Abstract
Introduction. Ex vivo drug response profiling (DRP) in Acute Leukemia (AL) tests primary leukemia cells with therapeutic agents to assess sensitivity and guide personalized therapy. DRP can be performed within an actionable timeframe and predicts in vivo response. Integration with mutational and metabolomic profiling improves prognostic accuracy and complements risk stratification.
Methods. We established a network under the AL-TOMICA trial (NCT0662689), including eight Hematology Units across Emilia Romagna, to centralize relapsed/refractory (R/R) AL patients (pts). Within this framework, we performed high-throughput screening of nearly 200 drugs, NGS for recurrent mutations (30 myeloid and 114 lymphoid genes), and profiling of bone marrow extracellular vesicles (EVs) (37 surface epitopes). These methods were integrated with standard diagnostics for comprehensive disease characterization.
Results. We enrolled 122 pts; 83 (68%) -69 AML, 8 B-ALL, 4 T-ALL, 2 MPAL (Table 1)- were eligible for DRP. The main reason for exclusion was the low blast percentage. In 30% sampling was adequate for the complete combined analysis. As expected, we observed an enrichment of high-risk (HR) molecular aberrancies (Table 1), confirming the aggressive nature of these cases.

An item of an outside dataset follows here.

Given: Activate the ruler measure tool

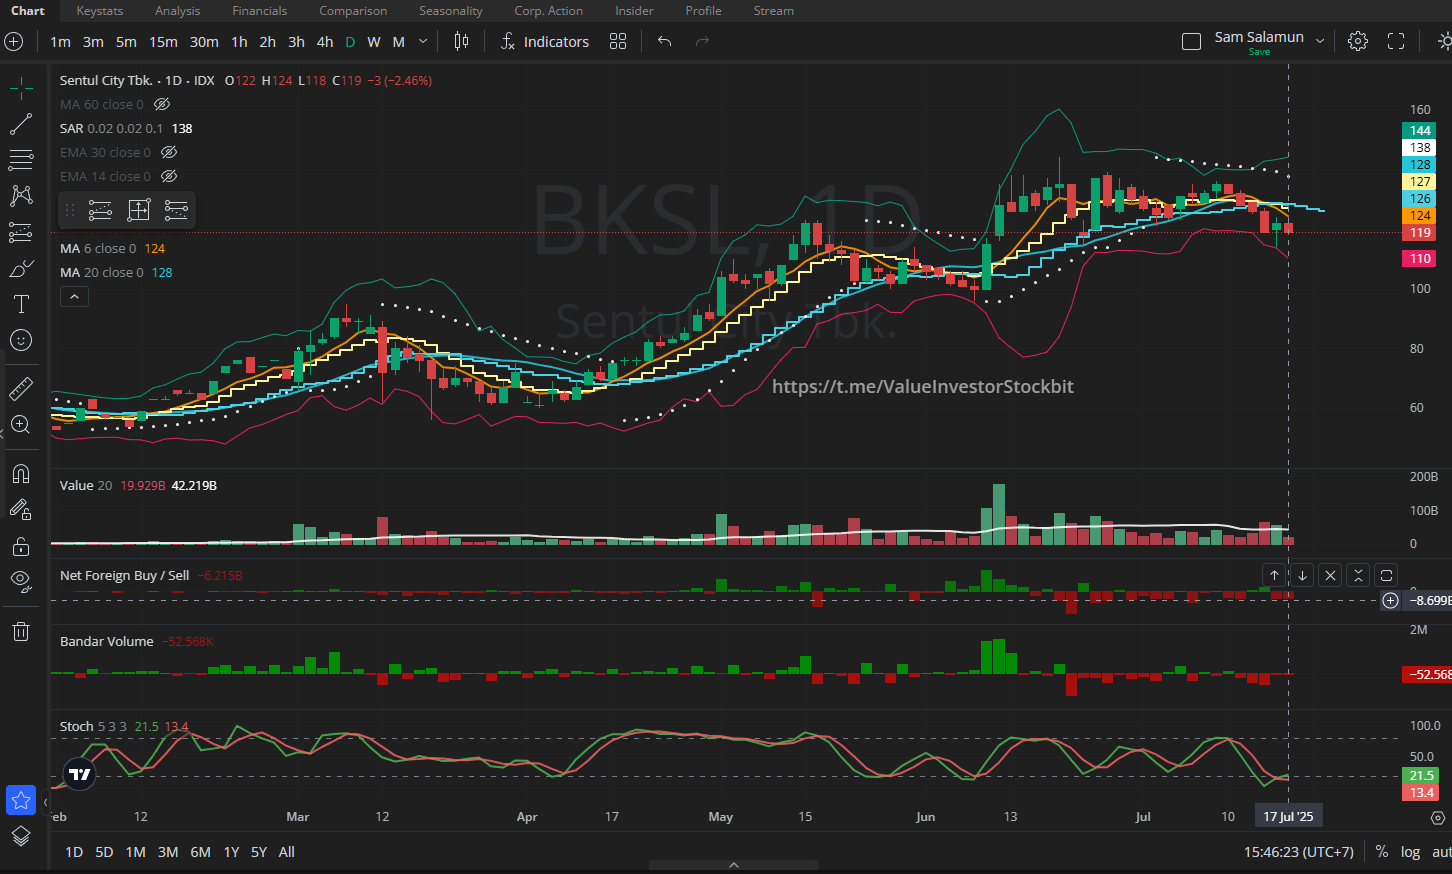Looking at the screenshot, I should (21, 389).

To perform unbiased clustering of DRP profiles, we applied a normalized IC50 metric to rank responses (Figure 1a). We identified six clusters, from highly resistant (C1) to sensitive (C6) phenotypes. C1–3 included most cases with HR genetic features (42/56, 75%) (Figures 1b–c, Table 1), indicating that chemosensitivity may represent an intrinsic property of leukemia subsets. We suggest that functional profiling can define HR pts, including those lacking conventional markers (5 in our cohort).
To identify new therapeutic options, we analyzed DRP according to mutational status or drug mechanism of action (MOA) in our AML cohort, which included primary cases (47), and secondary AMLs evolved from MDS (15), MPN (5), and MDS/MPN (2). As expected, TP53-mut pts exhibited resistance to MDM2 modulators, whereas FLT3-mut samples displayed sensitivity to ABL inhibitors (Figure 2a–b), suggesting that predicting shifts in kinase dependencies may guide therapy in R/R settings. When clustering by MOA, we observed greater sensitivity to PI3K/AKT/mTOR pathway inhibition in post-MDS AML, supporting the role of DRP in revealing pathway impairments even in absence of known mutations (Figure 3).
Finally, we compared DRP with EVs' signature to predict markers of response. Among observations, only CD14 expression was negatively correlated with response to apoptotic modulators (Fig4), suggesting its potential as a biomarker for VEN sensitivity.
Conclusions.
We established a functional platform that provided therapeutic guidance to R/R AL pts and outperformed the ESCAT-ESMO scale in terms of clinical actionability of molecular targets. Across all pts we identified at least one druggable pathway, compared with 51% identified based on genetic mutations alone.